**THE PROBLEM**: Reproduce the stretch of the passage on Olustee, Oklahoma from "Olustee is a" through "State Highway 6.", word for word.

**TEXT SHOWN**:
Olustee is a town in Jackson County, Oklahoma, United States. "Olustee" is said to be a Seminole word meaning "pond" or from the Creek (Muscogee) language ue-lvste (/oy-lást-i/) meaning "black water", and being taken from the Battle of Olustee in Florida. The population was 468 as of the 2020 United States census.

==Geography==
Olustee is located 14 mi southwest of Altus along Oklahoma State Highway 6.

According to the United States Census Bureau, the town has a total area of 0.8 sqmi, all land.

[Records excerpted from a collection]

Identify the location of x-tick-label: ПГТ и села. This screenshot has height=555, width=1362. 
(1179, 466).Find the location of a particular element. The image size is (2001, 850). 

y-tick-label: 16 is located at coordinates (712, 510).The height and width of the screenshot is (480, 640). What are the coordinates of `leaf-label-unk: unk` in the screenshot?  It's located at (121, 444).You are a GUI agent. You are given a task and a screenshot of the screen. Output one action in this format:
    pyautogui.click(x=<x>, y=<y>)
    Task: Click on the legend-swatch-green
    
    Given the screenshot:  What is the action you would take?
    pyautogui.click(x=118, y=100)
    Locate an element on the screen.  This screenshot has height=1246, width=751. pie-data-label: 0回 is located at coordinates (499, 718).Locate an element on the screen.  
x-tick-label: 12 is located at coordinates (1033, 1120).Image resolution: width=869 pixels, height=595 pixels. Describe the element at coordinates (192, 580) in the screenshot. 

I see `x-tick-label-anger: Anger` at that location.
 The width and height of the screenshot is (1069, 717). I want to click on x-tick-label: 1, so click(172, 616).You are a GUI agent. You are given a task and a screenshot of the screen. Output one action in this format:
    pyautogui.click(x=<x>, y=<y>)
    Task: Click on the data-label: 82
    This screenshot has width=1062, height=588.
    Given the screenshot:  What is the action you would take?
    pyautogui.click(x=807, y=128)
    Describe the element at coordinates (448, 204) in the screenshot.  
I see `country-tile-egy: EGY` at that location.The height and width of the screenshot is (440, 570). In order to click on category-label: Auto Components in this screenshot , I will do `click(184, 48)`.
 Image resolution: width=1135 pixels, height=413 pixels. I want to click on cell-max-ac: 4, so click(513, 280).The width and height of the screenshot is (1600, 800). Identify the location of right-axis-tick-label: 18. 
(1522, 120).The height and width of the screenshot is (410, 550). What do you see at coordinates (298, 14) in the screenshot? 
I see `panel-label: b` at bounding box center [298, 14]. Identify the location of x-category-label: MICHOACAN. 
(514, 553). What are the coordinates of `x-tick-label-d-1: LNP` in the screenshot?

**WRITTEN REPLY**:
Olustee is a town in Jackson County, Oklahoma, United States. "Olustee" is said to be a Seminole word meaning "pond" or from the Creek (Muscogee) language ue-lvste (/oy-lást-i/) meaning "black water", and being taken from the Battle of Olustee in Florida. The population was 468 as of the 2020 United States census.

==Geography==
Olustee is located 14 mi southwest of Altus along Oklahoma State Highway 6.